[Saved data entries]
▬▬▬▬▬▬▬▬▬▬

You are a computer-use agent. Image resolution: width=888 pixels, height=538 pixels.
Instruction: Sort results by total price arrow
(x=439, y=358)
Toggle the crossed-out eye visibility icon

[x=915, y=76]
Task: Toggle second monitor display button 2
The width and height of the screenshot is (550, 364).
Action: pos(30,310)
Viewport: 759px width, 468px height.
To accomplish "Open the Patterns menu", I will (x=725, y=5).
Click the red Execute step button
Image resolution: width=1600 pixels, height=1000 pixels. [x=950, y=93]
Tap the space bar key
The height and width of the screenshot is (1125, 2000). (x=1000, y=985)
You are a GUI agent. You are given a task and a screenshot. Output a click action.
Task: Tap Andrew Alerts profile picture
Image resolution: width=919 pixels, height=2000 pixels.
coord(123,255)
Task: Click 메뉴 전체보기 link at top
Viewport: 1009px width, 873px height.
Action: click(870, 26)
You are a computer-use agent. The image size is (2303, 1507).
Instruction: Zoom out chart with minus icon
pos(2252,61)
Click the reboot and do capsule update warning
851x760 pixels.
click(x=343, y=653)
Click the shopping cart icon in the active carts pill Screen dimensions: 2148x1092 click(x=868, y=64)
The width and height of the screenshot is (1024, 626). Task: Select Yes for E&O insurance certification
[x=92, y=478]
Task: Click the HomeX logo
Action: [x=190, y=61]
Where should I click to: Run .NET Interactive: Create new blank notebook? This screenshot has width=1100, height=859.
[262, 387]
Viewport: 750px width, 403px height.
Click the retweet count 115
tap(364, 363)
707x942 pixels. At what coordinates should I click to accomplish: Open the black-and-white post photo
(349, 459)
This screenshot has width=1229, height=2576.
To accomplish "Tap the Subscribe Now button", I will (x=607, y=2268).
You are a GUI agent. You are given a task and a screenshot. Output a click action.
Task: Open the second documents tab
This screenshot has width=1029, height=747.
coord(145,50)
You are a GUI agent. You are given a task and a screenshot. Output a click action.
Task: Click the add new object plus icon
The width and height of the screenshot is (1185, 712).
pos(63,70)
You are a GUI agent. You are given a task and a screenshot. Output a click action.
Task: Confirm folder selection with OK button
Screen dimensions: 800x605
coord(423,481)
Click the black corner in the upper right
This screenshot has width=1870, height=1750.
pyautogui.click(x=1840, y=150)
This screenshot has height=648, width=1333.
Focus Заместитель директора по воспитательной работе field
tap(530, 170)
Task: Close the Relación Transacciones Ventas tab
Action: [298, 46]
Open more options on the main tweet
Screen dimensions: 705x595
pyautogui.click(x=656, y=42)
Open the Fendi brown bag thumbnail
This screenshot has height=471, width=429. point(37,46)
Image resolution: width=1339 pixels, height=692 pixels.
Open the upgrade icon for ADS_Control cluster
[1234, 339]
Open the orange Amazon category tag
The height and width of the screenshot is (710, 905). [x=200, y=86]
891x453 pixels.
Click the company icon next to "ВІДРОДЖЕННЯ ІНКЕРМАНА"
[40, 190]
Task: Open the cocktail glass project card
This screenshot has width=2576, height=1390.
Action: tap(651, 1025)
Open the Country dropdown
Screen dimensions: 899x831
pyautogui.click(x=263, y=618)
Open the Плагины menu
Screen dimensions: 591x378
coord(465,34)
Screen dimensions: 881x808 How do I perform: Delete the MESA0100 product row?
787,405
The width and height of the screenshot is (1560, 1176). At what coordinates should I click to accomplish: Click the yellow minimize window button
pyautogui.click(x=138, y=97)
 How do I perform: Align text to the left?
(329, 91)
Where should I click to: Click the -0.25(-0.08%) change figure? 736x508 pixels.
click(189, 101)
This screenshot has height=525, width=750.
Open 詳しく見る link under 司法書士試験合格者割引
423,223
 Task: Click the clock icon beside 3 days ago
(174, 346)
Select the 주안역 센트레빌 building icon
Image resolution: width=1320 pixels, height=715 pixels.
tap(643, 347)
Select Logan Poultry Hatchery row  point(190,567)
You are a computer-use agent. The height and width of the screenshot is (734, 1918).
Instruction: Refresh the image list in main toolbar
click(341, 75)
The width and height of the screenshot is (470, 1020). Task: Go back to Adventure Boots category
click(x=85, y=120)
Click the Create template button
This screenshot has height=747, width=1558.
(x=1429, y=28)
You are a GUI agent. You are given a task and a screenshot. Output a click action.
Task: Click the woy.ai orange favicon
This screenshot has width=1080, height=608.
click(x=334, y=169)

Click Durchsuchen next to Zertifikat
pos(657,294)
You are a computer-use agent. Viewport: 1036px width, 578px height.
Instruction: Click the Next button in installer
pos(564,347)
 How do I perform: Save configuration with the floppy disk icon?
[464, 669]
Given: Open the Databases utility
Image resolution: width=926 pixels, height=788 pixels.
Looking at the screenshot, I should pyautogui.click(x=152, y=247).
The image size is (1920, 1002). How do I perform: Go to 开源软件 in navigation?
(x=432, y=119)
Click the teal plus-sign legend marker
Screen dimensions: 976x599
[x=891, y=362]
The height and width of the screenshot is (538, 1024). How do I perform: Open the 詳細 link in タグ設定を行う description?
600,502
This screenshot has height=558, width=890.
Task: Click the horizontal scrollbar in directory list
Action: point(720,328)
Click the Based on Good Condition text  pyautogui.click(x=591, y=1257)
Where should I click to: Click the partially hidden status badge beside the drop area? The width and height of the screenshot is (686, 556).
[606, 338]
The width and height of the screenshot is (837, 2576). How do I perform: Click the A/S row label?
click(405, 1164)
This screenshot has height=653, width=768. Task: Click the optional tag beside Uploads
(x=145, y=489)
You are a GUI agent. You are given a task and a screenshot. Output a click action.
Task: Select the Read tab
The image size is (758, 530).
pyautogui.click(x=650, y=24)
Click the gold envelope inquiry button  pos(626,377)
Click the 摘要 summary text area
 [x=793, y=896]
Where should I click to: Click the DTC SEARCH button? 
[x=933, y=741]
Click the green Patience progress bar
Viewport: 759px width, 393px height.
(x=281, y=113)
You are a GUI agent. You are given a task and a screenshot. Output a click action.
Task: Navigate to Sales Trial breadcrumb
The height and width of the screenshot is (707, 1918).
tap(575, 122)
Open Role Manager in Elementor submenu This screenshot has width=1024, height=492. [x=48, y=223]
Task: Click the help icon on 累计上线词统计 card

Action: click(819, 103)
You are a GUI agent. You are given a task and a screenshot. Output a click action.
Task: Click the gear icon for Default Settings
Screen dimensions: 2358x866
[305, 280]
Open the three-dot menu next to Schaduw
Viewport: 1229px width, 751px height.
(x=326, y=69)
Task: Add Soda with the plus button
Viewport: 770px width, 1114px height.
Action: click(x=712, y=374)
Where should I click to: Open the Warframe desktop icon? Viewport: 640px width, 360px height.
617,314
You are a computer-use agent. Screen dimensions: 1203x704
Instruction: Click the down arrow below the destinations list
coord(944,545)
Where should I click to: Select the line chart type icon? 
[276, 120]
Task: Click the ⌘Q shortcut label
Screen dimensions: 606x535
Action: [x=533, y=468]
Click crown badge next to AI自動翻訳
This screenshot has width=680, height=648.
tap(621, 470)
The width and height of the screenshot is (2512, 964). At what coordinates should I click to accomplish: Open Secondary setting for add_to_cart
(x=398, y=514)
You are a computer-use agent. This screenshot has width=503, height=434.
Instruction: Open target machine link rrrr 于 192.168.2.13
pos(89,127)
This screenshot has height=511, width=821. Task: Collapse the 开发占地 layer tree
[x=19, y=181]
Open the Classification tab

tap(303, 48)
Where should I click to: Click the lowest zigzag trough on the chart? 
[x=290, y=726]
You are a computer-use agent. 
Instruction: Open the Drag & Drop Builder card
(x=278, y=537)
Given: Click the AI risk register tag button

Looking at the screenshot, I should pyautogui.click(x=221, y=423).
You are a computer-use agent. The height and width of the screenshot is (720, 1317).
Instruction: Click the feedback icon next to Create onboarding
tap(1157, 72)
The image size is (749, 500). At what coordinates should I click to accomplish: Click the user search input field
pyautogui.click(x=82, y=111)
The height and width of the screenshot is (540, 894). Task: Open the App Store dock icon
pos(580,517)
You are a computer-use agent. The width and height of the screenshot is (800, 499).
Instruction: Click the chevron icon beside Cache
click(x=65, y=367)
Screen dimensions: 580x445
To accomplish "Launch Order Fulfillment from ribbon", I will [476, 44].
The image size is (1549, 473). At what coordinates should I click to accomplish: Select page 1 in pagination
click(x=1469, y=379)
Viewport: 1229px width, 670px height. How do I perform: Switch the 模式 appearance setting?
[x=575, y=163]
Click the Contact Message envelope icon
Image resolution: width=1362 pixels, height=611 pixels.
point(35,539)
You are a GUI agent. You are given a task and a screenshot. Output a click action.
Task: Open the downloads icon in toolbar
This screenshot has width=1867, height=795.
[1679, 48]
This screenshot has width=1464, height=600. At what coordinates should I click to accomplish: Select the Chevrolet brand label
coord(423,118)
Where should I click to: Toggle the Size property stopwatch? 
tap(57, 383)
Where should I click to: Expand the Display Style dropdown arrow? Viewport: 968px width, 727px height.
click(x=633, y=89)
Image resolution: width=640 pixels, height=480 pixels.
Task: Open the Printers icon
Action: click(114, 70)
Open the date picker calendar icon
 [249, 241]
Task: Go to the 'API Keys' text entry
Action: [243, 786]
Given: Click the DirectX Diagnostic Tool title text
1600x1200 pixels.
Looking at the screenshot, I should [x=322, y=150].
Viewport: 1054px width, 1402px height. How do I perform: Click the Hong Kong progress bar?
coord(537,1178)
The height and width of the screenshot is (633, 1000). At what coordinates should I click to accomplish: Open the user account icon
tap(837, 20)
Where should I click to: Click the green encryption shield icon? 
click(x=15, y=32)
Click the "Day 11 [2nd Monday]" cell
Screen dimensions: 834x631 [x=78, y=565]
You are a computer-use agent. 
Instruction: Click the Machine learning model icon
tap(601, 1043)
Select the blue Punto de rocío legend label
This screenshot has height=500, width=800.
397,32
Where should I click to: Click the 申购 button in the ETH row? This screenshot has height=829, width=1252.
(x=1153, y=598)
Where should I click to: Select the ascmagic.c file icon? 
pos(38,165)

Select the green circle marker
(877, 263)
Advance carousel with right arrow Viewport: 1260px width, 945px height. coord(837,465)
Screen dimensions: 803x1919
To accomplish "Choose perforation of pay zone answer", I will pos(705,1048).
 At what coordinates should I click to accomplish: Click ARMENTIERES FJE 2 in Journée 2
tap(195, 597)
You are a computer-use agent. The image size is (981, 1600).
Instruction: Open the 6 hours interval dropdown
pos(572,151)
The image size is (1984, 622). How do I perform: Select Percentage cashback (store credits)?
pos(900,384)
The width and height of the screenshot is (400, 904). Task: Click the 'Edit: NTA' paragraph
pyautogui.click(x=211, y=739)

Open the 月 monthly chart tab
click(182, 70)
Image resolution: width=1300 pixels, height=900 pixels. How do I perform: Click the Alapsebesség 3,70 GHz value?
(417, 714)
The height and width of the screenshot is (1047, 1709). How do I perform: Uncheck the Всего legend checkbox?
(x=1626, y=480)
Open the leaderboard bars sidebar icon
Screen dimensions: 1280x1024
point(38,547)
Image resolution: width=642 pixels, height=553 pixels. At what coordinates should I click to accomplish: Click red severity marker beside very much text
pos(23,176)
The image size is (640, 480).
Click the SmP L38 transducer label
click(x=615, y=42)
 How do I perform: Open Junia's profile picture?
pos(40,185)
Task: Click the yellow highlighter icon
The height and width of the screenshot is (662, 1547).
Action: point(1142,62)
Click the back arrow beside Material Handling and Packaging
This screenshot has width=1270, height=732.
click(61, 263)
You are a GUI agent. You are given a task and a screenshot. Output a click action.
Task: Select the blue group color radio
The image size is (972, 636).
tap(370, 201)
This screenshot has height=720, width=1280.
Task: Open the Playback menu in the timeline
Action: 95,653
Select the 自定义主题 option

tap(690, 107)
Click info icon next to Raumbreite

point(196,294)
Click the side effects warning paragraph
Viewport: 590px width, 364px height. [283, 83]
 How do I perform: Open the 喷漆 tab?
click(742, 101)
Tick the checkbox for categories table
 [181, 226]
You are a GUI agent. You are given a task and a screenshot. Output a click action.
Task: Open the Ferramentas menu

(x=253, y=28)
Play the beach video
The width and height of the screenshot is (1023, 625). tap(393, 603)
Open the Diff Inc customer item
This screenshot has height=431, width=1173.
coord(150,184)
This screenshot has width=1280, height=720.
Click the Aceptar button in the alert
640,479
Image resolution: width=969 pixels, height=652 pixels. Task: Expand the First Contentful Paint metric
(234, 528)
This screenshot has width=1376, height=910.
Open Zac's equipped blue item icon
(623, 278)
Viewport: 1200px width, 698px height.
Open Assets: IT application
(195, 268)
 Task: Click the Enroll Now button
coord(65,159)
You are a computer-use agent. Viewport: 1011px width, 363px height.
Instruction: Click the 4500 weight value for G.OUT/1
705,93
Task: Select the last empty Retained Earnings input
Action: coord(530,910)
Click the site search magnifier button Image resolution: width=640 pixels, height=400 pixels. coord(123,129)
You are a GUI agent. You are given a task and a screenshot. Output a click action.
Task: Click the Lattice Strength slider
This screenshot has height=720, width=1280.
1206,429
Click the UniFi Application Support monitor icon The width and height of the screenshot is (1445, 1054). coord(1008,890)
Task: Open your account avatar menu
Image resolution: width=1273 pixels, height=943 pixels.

▬▬▬▬▬▬▬▬▬▬

Look above for the line that contains "Screen dimensions: 591x378". Starting there, transcribe every line exactly until you have copied the line that contains "Click the Based".

Screen dimensions: 591x378
coord(465,34)
Screen dimensions: 881x808 How do I perform: Delete the MESA0100 product row?
787,405
The width and height of the screenshot is (1560, 1176). At what coordinates should I click to accomplish: Click the yellow minimize window button
pyautogui.click(x=138, y=97)
 How do I perform: Align text to the left?
(329, 91)
Where should I click to: Click the -0.25(-0.08%) change figure? 736x508 pixels.
click(189, 101)
This screenshot has height=525, width=750.
Open 詳しく見る link under 司法書士試験合格者割引
423,223
 Task: Click the clock icon beside 3 days ago
(174, 346)
Select the 주안역 센트레빌 building icon
Image resolution: width=1320 pixels, height=715 pixels.
tap(643, 347)
Select Logan Poultry Hatchery row  point(190,567)
You are a computer-use agent. The height and width of the screenshot is (734, 1918).
Instruction: Refresh the image list in main toolbar
click(341, 75)
The width and height of the screenshot is (470, 1020). Task: Go back to Adventure Boots category
click(x=85, y=120)
Click the Create template button
This screenshot has height=747, width=1558.
(x=1429, y=28)
You are a GUI agent. You are given a task and a screenshot. Output a click action.
Task: Click the woy.ai orange favicon
This screenshot has width=1080, height=608.
click(x=334, y=169)

Click Durchsuchen next to Zertifikat
pos(657,294)
You are a computer-use agent. Viewport: 1036px width, 578px height.
Instruction: Click the Next button in installer
pos(564,347)
 How do I perform: Save configuration with the floppy disk icon?
[464, 669]
Given: Open the Databases utility
Image resolution: width=926 pixels, height=788 pixels.
Looking at the screenshot, I should pyautogui.click(x=152, y=247).
The image size is (1920, 1002). How do I perform: Go to 开源软件 in navigation?
(x=432, y=119)
Click the teal plus-sign legend marker
Screen dimensions: 976x599
[x=891, y=362]
The height and width of the screenshot is (538, 1024). How do I perform: Open the 詳細 link in タグ設定を行う description?
600,502
This screenshot has height=558, width=890.
Task: Click the horizontal scrollbar in directory list
Action: point(720,328)
Click the Based on Good Condition text  pyautogui.click(x=591, y=1257)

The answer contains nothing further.